> **Exercise**: Beginning with the line that holds "Where should I", set down each line of the data below through the very last, exactly as given, and nothing beyond that.

> **Entries shown**:

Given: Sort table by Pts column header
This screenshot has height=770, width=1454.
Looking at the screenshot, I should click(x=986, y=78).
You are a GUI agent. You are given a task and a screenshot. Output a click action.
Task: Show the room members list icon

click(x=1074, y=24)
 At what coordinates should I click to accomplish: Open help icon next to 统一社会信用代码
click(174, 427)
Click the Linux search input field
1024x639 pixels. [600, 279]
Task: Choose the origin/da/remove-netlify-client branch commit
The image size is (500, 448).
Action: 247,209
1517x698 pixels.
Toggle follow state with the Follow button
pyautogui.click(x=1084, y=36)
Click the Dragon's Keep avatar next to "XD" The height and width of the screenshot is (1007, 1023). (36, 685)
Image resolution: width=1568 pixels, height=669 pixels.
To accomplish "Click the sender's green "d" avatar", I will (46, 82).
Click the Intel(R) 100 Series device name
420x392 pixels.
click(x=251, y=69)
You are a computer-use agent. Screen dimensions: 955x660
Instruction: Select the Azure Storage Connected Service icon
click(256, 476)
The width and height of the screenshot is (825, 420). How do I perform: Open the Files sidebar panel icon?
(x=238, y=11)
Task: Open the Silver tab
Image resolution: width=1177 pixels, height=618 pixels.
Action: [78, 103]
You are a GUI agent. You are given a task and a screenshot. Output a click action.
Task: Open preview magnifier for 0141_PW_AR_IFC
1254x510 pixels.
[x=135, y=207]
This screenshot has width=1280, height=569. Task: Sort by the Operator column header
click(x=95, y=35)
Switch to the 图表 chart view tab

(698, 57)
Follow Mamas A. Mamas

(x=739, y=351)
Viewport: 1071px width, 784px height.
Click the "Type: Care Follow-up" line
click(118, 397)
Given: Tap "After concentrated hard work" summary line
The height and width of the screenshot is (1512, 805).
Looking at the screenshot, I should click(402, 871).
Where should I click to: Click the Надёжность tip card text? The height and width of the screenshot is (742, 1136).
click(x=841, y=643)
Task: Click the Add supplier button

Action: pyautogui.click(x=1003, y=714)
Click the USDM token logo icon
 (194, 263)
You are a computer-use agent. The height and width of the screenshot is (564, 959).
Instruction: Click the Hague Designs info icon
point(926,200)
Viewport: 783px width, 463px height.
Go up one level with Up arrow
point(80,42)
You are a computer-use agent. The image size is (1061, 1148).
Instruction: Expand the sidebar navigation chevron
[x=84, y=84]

> **Solution to the problem**:
Where should I click to: Click the Надёжность tip card text? The height and width of the screenshot is (742, 1136).
click(x=841, y=643)
Task: Click the Add supplier button

Action: pyautogui.click(x=1003, y=714)
Click the USDM token logo icon
 (194, 263)
You are a computer-use agent. The height and width of the screenshot is (564, 959).
Instruction: Click the Hague Designs info icon
point(926,200)
Viewport: 783px width, 463px height.
Go up one level with Up arrow
point(80,42)
You are a computer-use agent. The image size is (1061, 1148).
Instruction: Expand the sidebar navigation chevron
[x=84, y=84]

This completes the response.